Он опять поднялся и отошел к столу. Не знает, где спрятаться? Ей стало его жалко.
– После армии я поступил в институт в Новгороде. Позже узнал, что мама умерла, когда я еще служил, а отец – через год. Шел домой и упал. Сердце не выдержало. Меня нашли через нотариальную контору. Осталась квартира, надо было вступать в права. Я вернулся в Питер. Квартиру сразу продал. Не мог там жить. Вот, пожалуй, и все. Отца я давно простил. Но Соболева продолжаю ненавидеть. И себя.
– А себя за что?
– За то, что оставил мать.
Они помолчали. Наконец Вадим понял голову и посмотрел в сочувствующие Машины глаза.
– Плохой из меня хозяин, Маруся. Хотите чаю?
Голос был как натянутая струна. Машино сердце сжалось.
– Выпью с удовольствием. А кофе у вас есть? Я уже четыре ночи не сплю. Если не взбодрюсь, усну на середине рассказа.
– Файф минетс.
Гильберт метнулся куда-то и ровно через пять минут принес поднос с чашками и туркой, от которой исходил божественный аромат. Маша потянула носом и вдруг поняла, что сейчас умрет голодной смертью. Она сглотнула. Неловко просить поесть. Как-нибудь перетерпит.
Вадим услышал, как гостья проглотила голодную слюну. Вот он идиот! Даже бутерброда не предложил. Он буквально побежал на кухню и принес все, что нашел в холодильнике.
– Давайте поедим чего-нибудь. Я жутко есть хочу.
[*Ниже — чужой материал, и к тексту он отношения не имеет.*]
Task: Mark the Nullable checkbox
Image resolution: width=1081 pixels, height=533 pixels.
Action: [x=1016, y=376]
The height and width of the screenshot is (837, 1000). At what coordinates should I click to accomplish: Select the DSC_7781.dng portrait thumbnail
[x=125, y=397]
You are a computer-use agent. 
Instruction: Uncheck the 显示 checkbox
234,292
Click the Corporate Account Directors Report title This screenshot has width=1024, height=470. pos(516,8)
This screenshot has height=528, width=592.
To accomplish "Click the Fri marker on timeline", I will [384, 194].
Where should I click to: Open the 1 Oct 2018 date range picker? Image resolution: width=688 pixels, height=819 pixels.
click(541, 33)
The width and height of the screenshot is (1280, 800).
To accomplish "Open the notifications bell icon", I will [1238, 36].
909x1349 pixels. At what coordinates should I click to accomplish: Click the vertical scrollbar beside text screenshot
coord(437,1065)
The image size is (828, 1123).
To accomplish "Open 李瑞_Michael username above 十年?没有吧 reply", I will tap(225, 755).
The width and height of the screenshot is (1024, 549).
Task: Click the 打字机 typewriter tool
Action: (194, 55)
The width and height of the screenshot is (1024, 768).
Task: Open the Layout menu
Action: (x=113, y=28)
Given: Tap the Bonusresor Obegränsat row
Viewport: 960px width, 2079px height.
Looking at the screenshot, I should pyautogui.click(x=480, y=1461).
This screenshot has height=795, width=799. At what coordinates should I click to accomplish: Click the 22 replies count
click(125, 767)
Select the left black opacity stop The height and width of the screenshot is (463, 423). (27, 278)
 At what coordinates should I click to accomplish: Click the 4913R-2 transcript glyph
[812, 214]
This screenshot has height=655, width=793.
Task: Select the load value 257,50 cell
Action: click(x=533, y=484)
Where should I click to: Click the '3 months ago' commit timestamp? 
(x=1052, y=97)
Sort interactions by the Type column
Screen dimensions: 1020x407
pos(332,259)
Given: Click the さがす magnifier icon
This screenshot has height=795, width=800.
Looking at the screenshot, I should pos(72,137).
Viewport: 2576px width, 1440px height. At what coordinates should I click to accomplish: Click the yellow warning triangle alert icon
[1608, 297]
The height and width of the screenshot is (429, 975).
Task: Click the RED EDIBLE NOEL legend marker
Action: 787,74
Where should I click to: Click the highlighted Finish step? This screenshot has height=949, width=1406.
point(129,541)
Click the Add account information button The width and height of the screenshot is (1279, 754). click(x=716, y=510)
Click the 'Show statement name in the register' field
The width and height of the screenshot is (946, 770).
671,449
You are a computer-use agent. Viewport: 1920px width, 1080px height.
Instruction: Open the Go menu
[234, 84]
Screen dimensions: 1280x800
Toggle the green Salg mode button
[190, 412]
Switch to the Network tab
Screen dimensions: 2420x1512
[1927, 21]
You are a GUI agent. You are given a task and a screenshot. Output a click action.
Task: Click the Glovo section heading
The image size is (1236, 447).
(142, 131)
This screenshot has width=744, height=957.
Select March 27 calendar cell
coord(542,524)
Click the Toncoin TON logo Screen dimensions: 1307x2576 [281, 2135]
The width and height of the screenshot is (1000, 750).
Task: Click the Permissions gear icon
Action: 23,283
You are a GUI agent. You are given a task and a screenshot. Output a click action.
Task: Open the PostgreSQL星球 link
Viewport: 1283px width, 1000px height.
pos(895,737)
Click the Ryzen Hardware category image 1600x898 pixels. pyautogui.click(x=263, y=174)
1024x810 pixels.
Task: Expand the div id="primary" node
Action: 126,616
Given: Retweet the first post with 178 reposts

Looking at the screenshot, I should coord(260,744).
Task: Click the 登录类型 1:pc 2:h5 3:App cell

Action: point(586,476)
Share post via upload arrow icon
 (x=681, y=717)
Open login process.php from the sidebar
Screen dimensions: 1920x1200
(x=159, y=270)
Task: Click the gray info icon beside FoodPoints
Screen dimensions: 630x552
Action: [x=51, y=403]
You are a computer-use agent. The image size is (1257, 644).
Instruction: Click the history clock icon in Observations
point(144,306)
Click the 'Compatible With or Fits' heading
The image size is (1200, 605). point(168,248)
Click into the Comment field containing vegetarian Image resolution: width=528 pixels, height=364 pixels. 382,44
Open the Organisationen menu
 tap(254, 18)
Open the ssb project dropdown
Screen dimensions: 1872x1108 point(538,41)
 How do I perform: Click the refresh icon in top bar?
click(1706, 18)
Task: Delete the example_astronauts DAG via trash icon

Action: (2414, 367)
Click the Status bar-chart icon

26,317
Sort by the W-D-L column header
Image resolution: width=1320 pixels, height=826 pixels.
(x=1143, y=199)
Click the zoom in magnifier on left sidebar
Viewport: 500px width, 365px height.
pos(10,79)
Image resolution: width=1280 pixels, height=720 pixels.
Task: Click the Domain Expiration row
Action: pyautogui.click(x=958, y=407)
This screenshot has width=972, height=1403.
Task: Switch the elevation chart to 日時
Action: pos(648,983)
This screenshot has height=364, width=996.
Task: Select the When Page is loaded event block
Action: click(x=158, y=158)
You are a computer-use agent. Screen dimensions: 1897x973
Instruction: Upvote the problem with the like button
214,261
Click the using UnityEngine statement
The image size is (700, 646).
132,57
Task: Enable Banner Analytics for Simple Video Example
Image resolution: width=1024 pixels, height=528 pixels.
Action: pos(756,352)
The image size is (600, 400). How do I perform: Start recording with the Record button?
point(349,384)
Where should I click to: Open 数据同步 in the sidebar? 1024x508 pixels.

Он разложил припасы, соорудил бутерброд с колбасой и протянул. Маша старалась есть интеллигентно, но у нее не получалось. Зубы сами отхватывали кусок, не успев прожевать предыдущий. Она быстро прикончила предложенный ей бутерброд, запила кофе и потянулась за сыром. Боже, как вкусно! Только бы не обожраться, а то заснет на полуслове!
– Когда я вытурил вас тогда, вы крикнули, что можете доказать невиновность Соболева. Это правда? – спросил Вадим и взглянул ей прямо в лицо.
Какие странные у него глаза. Когда он ее «вытуривал», они были светло-голубые, а сегодня серо-зеленые, как вода в Неве. Обычно в книгах пишут про героя, что «глаза у него посветлели и стали голубыми, как небо» от счастья. А у этого голубеют от злости. Интересно, а от радости они какими становятся? Черными?
– Так это правда? – переспросил Вадим.
Она очнулась и заговорила быстро, чтобы он не догадался о ее мыслях.